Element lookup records
---
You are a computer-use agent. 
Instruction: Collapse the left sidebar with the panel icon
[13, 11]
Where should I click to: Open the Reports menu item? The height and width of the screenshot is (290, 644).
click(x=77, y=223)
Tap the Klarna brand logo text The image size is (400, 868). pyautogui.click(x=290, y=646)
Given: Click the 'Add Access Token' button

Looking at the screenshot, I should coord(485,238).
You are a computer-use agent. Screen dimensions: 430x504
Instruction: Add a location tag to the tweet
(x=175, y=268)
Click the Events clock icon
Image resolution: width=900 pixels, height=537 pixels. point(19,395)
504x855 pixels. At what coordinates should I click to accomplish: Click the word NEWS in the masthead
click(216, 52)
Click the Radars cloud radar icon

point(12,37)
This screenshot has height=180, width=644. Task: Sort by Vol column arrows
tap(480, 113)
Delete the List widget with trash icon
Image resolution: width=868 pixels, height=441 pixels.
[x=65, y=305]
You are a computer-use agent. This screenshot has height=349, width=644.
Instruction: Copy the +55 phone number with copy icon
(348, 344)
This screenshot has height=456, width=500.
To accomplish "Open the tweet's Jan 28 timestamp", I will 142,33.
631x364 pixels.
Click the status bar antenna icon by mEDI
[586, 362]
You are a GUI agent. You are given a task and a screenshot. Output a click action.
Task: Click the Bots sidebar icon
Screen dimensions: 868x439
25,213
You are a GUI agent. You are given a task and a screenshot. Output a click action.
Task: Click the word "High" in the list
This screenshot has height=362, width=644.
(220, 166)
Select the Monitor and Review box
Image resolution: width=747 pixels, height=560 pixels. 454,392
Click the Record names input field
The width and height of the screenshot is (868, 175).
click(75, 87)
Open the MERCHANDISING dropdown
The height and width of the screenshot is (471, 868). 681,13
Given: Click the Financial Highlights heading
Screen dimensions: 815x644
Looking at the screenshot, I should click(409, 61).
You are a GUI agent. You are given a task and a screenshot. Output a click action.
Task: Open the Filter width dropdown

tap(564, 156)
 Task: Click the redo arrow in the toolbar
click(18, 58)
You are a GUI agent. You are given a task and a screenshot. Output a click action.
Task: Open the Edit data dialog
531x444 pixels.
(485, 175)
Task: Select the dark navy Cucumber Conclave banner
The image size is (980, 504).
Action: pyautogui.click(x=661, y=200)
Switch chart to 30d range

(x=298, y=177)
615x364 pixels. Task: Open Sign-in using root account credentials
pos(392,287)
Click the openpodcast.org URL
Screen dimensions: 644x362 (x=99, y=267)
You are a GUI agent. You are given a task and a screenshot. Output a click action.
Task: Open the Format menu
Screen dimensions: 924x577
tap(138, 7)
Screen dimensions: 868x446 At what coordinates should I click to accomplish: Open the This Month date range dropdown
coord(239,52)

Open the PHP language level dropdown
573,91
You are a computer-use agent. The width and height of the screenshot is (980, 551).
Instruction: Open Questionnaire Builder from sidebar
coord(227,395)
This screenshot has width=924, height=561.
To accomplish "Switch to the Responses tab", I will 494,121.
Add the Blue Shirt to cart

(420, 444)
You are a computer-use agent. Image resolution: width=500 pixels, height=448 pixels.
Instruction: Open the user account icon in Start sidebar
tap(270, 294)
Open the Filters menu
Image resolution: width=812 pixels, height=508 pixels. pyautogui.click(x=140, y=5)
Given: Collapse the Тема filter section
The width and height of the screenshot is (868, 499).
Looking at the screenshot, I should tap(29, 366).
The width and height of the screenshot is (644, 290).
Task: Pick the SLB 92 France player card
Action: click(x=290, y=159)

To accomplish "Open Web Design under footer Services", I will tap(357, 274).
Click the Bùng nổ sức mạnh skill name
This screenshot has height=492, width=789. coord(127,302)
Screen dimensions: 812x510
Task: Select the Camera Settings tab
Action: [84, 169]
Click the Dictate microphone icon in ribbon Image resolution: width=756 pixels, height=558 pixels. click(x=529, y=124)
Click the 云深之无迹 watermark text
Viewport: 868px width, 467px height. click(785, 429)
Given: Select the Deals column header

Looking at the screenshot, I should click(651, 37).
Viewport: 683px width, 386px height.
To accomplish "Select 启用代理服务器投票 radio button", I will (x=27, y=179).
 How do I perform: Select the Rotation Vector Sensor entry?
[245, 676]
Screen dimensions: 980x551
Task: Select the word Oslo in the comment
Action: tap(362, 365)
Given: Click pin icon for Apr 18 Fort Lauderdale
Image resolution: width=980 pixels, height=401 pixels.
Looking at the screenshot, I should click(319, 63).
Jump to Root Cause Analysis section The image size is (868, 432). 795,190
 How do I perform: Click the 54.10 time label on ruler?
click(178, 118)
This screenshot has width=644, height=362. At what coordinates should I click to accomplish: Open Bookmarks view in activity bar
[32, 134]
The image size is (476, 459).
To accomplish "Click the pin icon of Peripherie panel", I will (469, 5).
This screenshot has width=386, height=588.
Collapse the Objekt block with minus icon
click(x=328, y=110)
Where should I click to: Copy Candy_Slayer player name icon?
---
**JOB:** Put every line of the entries above into a Markdown table with the columns Row and Line, numbering the rows in order and leaving out blank lines.

**EXPECTED ANSWER:**
| Row | Line |
|---|---|
| 1 | You are a computer-use agent.  |
| 2 | Instruction: Collapse the left sidebar with the panel icon |
| 3 | [13, 11] |
| 4 | Where should I click to: Open the Reports menu item? The height and width of the screenshot is (290, 644). |
| 5 | click(x=77, y=223) |
| 6 | Tap the Klarna brand logo text The image size is (400, 868). pyautogui.click(x=290, y=646) |
| 7 | Given: Click the 'Add Access Token' button |
| 8 | Looking at the screenshot, I should coord(485,238). |
| 9 | You are a computer-use agent. Screen dimensions: 430x504 |
| 10 | Instruction: Add a location tag to the tweet |
| 11 | (x=175, y=268) |
| 12 | Click the Events clock icon |
| 13 | Image resolution: width=900 pixels, height=537 pixels. point(19,395) |
| 14 | 504x855 pixels. At what coordinates should I click to accomplish: Click the word NEWS in the masthead |
| 15 | click(216, 52) |
| 16 | Click the Radars cloud radar icon |
| 17 | point(12,37) |
| 18 | This screenshot has height=180, width=644. Task: Sort by Vol column arrows |
| 19 | tap(480, 113) |
| 20 | Delete the List widget with trash icon |
| 21 | Image resolution: width=868 pixels, height=441 pixels. |
| 22 | [x=65, y=305] |
| 23 | You are a computer-use agent. This screenshot has height=349, width=644. |
| 24 | Instruction: Copy the +55 phone number with copy icon |
| 25 | (348, 344) |
| 26 | This screenshot has height=456, width=500. |
| 27 | To accomplish "Open the tweet's Jan 28 timestamp", I will 142,33. |
| 28 | 631x364 pixels. |
| 29 | Click the status bar antenna icon by mEDI |
| 30 | [586, 362] |
| 31 | You are a GUI agent. You are given a task and a screenshot. Output a click action. |
| 32 | Task: Click the Bots sidebar icon |
| 33 | Screen dimensions: 868x439 |
| 34 | 25,213 |
| 35 | You are a GUI agent. You are given a task and a screenshot. Output a click action. |
| 36 | Task: Click the word "High" in the list |
| 37 | This screenshot has height=362, width=644. |
| 38 | (220, 166) |
| 39 | Select the Monitor and Review box |
| 40 | Image resolution: width=747 pixels, height=560 pixels. 454,392 |
| 41 | Click the Record names input field |
| 42 | The width and height of the screenshot is (868, 175). |
| 43 | click(75, 87) |
| 44 | Open the MERCHANDISING dropdown |
| 45 | The height and width of the screenshot is (471, 868). 681,13 |
| 46 | Given: Click the Financial Highlights heading |
| 47 | Screen dimensions: 815x644 |
| 48 | Looking at the screenshot, I should click(409, 61). |
| 49 | You are a GUI agent. You are given a task and a screenshot. Output a click action. |
| 50 | Task: Open the Filter width dropdown |
| 51 | tap(564, 156) |
| 52 |  Task: Click the redo arrow in the toolbar |
| 53 | click(18, 58) |
| 54 | You are a GUI agent. You are given a task and a screenshot. Output a click action. |
| 55 | Task: Open the Edit data dialog |
| 56 | 531x444 pixels. |
| 57 | (485, 175) |
| 58 | Task: Select the dark navy Cucumber Conclave banner |
| 59 | The image size is (980, 504). |
| 60 | Action: pyautogui.click(x=661, y=200) |
| 61 | Switch chart to 30d range |
| 62 | (x=298, y=177) |
| 63 | 615x364 pixels. Task: Open Sign-in using root account credentials |
| 64 | pos(392,287) |
| 65 | Click the openpodcast.org URL |
| 66 | Screen dimensions: 644x362 (x=99, y=267) |
| 67 | You are a GUI agent. You are given a task and a screenshot. Output a click action. |
| 68 | Task: Open the Format menu |
| 69 | Screen dimensions: 924x577 |
| 70 | tap(138, 7) |
| 71 | Screen dimensions: 868x446 At what coordinates should I click to accomplish: Open the This Month date range dropdown |
| 72 | coord(239,52) |
| 73 | Open the PHP language level dropdown |
| 74 | 573,91 |
| 75 | You are a computer-use agent. The width and height of the screenshot is (980, 551). |
| 76 | Instruction: Open Questionnaire Builder from sidebar |
| 77 | coord(227,395) |
| 78 | This screenshot has width=924, height=561. |
| 79 | To accomplish "Switch to the Responses tab", I will 494,121. |
| 80 | Add the Blue Shirt to cart |
| 81 | (420, 444) |
| 82 | You are a computer-use agent. Image resolution: width=500 pixels, height=448 pixels. |
| 83 | Instruction: Open the user account icon in Start sidebar |
| 84 | tap(270, 294) |
| 85 | Open the Filters menu |
| 86 | Image resolution: width=812 pixels, height=508 pixels. pyautogui.click(x=140, y=5) |
| 87 | Given: Collapse the Тема filter section |
| 88 | The width and height of the screenshot is (868, 499). |
| 89 | Looking at the screenshot, I should tap(29, 366). |
| 90 | The width and height of the screenshot is (644, 290). |
| 91 | Task: Pick the SLB 92 France player card |
| 92 | Action: click(x=290, y=159) |
| 93 | To accomplish "Open Web Design under footer Services", I will tap(357, 274). |
| 94 | Click the Bùng nổ sức mạnh skill name |
| 95 | This screenshot has height=492, width=789. coord(127,302) |
| 96 | Screen dimensions: 812x510 |
| 97 | Task: Select the Camera Settings tab |
| 98 | Action: [84, 169] |
| 99 | Click the Dictate microphone icon in ribbon Image resolution: width=756 pixels, height=558 pixels. click(x=529, y=124) |
| 100 | Click the 云深之无迹 watermark text |
| 101 | Viewport: 868px width, 467px height. click(785, 429) |
| 102 | Given: Select the Deals column header |
| 103 | Looking at the screenshot, I should click(651, 37). |
| 104 | Viewport: 683px width, 386px height. |
| 105 | To accomplish "Select 启用代理服务器投票 radio button", I will (x=27, y=179). |
| 106 |  How do I perform: Select the Rotation Vector Sensor entry? |
| 107 | [245, 676] |
| 108 | Screen dimensions: 980x551 |
| 109 | Task: Select the word Oslo in the comment |
| 110 | Action: tap(362, 365) |
| 111 | Given: Click pin icon for Apr 18 Fort Lauderdale |
| 112 | Image resolution: width=980 pixels, height=401 pixels. |
| 113 | Looking at the screenshot, I should click(319, 63). |
| 114 | Jump to Root Cause Analysis section The image size is (868, 432). 795,190 |
| 115 |  How do I perform: Click the 54.10 time label on ruler? |
| 116 | click(178, 118) |
| 117 | This screenshot has width=644, height=362. At what coordinates should I click to accomplish: Open Bookmarks view in activity bar |
| 118 | [32, 134] |
| 119 | The image size is (476, 459). |
| 120 | To accomplish "Click the pin icon of Peripherie panel", I will (469, 5). |
| 121 | This screenshot has width=386, height=588. |
| 122 | Collapse the Objekt block with minus icon |
| 123 | click(x=328, y=110) |
| 124 | Where should I click to: Copy Candy_Slayer player name icon? |